══ Given records ══

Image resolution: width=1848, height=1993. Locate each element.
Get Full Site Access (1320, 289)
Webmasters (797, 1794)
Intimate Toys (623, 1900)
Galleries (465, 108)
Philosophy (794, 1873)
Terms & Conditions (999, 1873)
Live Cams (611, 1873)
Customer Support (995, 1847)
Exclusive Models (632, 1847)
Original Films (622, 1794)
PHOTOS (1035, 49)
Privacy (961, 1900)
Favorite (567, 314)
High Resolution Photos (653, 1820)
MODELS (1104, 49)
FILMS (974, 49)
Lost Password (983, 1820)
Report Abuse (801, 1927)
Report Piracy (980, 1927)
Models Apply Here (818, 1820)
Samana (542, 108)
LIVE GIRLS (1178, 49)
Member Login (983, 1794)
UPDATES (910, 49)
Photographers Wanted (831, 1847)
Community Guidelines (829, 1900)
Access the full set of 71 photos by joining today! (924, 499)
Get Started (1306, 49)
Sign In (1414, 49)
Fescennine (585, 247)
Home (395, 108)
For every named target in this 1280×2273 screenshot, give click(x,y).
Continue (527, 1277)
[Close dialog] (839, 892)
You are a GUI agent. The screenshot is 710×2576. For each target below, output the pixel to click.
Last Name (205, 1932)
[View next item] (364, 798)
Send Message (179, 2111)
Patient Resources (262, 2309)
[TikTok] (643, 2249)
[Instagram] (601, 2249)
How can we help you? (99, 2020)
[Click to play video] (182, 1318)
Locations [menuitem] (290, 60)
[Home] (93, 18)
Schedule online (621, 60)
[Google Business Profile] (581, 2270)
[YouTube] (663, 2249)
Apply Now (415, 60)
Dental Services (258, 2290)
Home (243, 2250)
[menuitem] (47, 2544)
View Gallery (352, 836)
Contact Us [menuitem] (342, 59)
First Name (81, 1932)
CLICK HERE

═══

| Work to complete |
Copy each line in the data that holds the word "screenshot".

| Response for this exercise |
For every named target in this 1280×2273 screenshot, give click(x,y).
You are a GUI agent. The screenshot is 710×2576. For each target below, output the pixel to click.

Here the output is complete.